このメンツなら、もっと他にいい原作があったんじゃないかな……

──主演の丸山さん以外のキャストも、ヒロインの花役の平愛梨さん、田西を振り回すちはる役の南明奈さん、田西にボクシングを指導する鈴木さん役の陣内孝則さん、田西と花が対決することになる龍役の上田竜也さんなど、豪華な顔ぶれが揃っていましたね。

ありがたいですし、申し訳ないですね。これだけのメンバーが集まれば、もっと他のいい原作があったんじゃないかなー。

──いやいや、「ボーイズ・オン・ザ・ラン」のためのキャストですから(笑)。中でも驚いたのは田西のライバル・青山役の斎藤工さん。青山はイケメンのエリートで挫折知らず、かつカポエイラの使い手というケンカが強いキャラですが、斎藤さんは実際にカポエイラ経験者だったという。
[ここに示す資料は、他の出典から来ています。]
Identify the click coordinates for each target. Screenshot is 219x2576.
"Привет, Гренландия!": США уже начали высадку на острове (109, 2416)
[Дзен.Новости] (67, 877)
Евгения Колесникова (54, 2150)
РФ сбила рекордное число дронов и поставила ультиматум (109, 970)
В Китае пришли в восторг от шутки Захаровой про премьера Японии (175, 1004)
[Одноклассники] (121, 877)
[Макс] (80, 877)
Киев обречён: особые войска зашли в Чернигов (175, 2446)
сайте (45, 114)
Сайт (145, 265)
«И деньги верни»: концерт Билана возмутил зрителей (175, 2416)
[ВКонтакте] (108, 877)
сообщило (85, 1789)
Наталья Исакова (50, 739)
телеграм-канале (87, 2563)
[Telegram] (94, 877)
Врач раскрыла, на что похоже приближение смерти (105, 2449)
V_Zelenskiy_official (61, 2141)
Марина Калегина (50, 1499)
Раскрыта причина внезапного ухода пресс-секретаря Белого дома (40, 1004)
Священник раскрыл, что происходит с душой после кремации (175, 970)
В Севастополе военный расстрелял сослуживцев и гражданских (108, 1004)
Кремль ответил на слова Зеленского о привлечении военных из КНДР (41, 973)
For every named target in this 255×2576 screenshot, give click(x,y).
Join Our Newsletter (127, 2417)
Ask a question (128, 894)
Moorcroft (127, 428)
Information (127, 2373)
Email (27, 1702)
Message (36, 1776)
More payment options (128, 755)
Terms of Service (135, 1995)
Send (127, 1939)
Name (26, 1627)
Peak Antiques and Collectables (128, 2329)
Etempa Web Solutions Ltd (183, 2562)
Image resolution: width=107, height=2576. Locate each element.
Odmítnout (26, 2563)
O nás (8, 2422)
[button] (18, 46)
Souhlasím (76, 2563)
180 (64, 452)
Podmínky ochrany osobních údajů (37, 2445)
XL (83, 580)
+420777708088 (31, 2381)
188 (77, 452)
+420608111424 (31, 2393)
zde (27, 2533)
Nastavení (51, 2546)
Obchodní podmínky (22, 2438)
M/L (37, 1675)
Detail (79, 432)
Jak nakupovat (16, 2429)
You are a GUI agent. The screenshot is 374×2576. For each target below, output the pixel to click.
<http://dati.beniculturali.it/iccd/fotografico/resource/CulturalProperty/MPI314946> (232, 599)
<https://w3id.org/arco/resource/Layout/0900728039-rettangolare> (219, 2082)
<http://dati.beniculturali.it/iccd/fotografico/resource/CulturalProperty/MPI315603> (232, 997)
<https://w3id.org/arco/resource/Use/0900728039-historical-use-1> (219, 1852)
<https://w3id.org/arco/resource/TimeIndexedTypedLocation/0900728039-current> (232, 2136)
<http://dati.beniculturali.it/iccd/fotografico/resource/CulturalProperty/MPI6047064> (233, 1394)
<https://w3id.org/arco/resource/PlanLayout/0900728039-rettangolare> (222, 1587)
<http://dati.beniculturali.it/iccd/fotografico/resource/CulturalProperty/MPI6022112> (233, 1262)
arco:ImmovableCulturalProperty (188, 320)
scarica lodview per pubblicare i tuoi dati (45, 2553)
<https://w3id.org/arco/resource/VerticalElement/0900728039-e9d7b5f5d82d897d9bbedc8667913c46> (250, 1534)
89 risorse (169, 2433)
5巻46話より。青山のカポエイラに手も足も出ない田西。

びっくりしましたね。カポエイラやってる人ってなかなかいないと思うんですけど。

──青山のそれらの要素をすべて演じることができて、さらに実力と人気も備えた俳優は斎藤さんだけでしょう。

おかげで映像的に、すごく格好いいものに出来上がっています。青山が砂場でカポエイラを使うシーンがあるのですが、動きとしては結構難しいはずなんですけど、見事に演じてくれていました。

──田西が思いを寄せる女性2人はいかがでしたか。

ちはるの配役は意外でしたね。CMなどで見る、はつらつとしたアッキーナのイメージしかなかったので。でもドラマでは、小悪魔的なちはるの怖さを上手く演じてらして、見入りました。平さんに関しては、まずビジュアルがマッチしていましたね。ただ花のキャラクターは僕が描いた原作では、ちはると比べると作りこみが甘かった部分があったので、どう表現してくれるのか楽しみながら拝見していました。

「ボーイズ・オン・ザ・ラン」DVD / Blu-ray 2012年12月19日発売 / ポニーキャニオン

あらすじ

弱小玩具メーカーに勤める、27年間、一度もカノジョと付き合ったことがないダメ男・田西敏行(たにし・としゆき)。
仕事も恋も何ひとつうまくいかないダメ男が、あこがれの後輩・ちはるに恋をし、その思いを成就させようと奮闘する。“草食系男子”といった恋愛に対してネガティブな男子が増える昨今、そことは一線を画す、恋愛にまっしぐらな“ゴリゴリ男子”が、世間のダメ男たちに贈る、リアル青春ラブコメディ。

花沢健吾(はなざわけんご)

花沢健吾

1974年青森県生まれ。アシスタントを経て、2004年に週刊ビッグコミックスピリッツ(小学館)にて連載された「ルサンチマン」でデビュー。2005年から2008年にかけて同誌で連載していた、妄想ばかりのダメ男に訪れた恋を描いた「ボーイズ・オン・ザ・ラン」は、素人童貞の男性を主人公としていることから、非モテ男性ファンからの熱い支持を獲得。2010年に映画化、2012年にTVドラマ化された。現在は週刊ビッグコミックスピリッツで「アイアムアヒーロー」連載中。